BlueGold still had$1 billion of capital at the start of 2012, so clearly did not return capital to investors in May 2012 due to redemptions. It closed down to resolve a difference of opinion between majority owner Pierre Andurand and minority owner CEO Dennis Crema, who was focused on non-trading activity. Crema, who is about 20 years older than Andurand, has effectively retired. But 10 of Andurand’s 14 staff were also colleagues at BlueGold, showing the team’s cohesion and loyalty.

Inefficient markets
Some commodity trading funds claim to obtain informational advantages from their related party commodity businesses, but Andurand’s trades in his funds have all been based on public information. He finds that far more information is now publicly available than was the case 10 years ago, for anyone who is prepared to spend money on data that can even include real-time pipeline flows. With information quality improving, why might inefficiencies persist? The argument that hedgers can create opportunities for speculators is not new, and was formalised in Keynes’ 1930 hedging pressure hypothesis, but this could still be very relevant today. In the Brent/WTI case, Andurand reckons heavy hedging by US shale producers helped to keep WTI cheaper than Brent. Another reason why more information need not make markets more efficient is that Andurand finds many energy traders are non-specialists who may not have a deep enough understanding to interpret the data.

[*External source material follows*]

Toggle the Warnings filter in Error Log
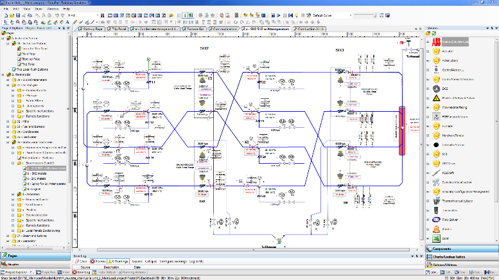The image size is (499, 280). (118, 262)
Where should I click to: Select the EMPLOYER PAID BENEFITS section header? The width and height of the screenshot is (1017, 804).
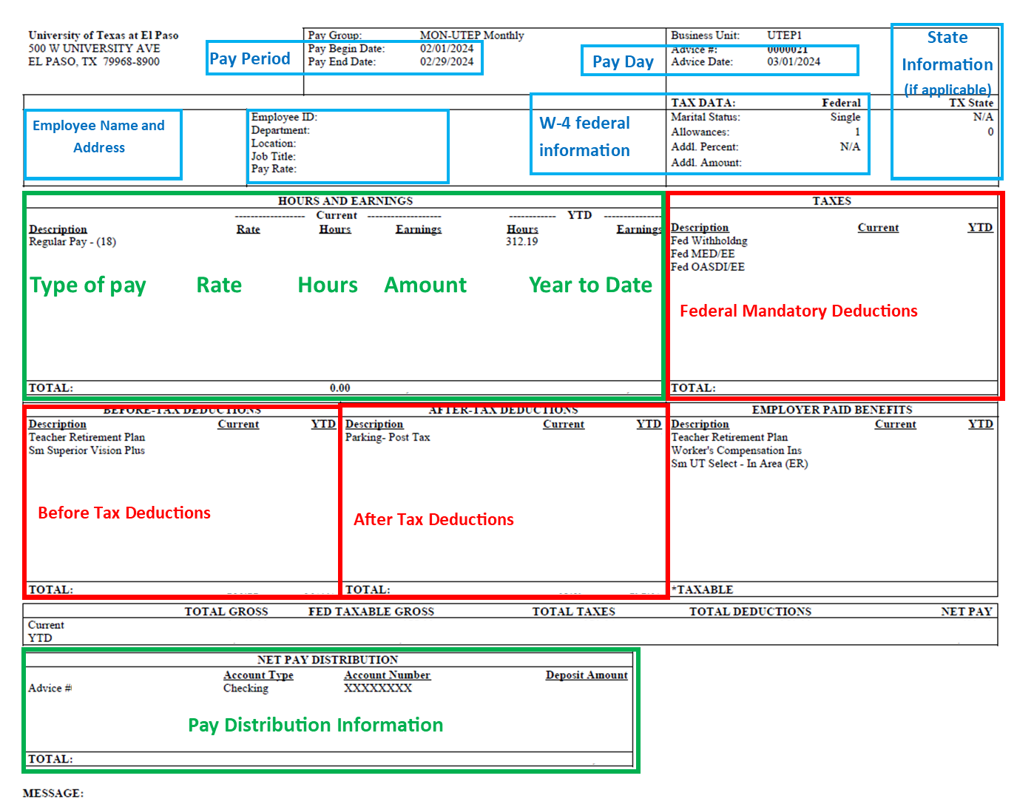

This year Andurand is in short mode, but he admits that his positioning could change at any time if the facts change. Longer-term, his outlook is more sanguine. “Although oil demand growth is less than world GDP growth due to efficiency gains and alternative energy sources, it will still be a challenge for supply to keep pace with demand,” he foresees. Thinking well beyond current portfolio positioning, Andurand is mapping out long-term scenarios for various oil provinces. “High-cost Arctic and Greenland projects could be cancelled and delayed, planting the seeds for the next bull run.” Sanctions in Russia could take effect in very specific ways. Unlike Iran, Russia is not prevented from selling its oil. “The problem is that they may not get access to new technology that they need to exploit shale wells and drill new fields that require western technology.” So Andurand reckons that if sanctions continue, Russia will eventually have a lower production. Europe is also very unlikely to see a shale boom without very much higher oil prices.

Not all of the former BlueGold investors have invested in the Andurand Capital fund, but many have, including pension funds, insurance companies, family offices and funds of funds. Investors are 70% US-based and head of marketing, Sara Corsaro, thinks, “Americans are more sophisticated, understand commodities better, and have sometimes made fortunes from the energy industry,” and indeed some partners of leading commodity trading firms are invested in the fund. Managed accounts or funds of one can be offered, and investors can dial up or down to different risk targets. Capacity is estimated at $1.5 billion, far less than the $2.4 billion peak assets run at BlueGold, where risk was also three times the level that applies at Andurand, and where equities were traded – they are not now. Although the capacity target is lower, Andurand finds that liquidity in his futures markets has not been much impacted by banks withdrawing from commodity trading. Numerous commodity hedge funds have also closed their doors in recent years, which may mean there is even less competition for Andurand. One thing is clear: he is still living and breathing energy markets and relishing their dynamism and volatility.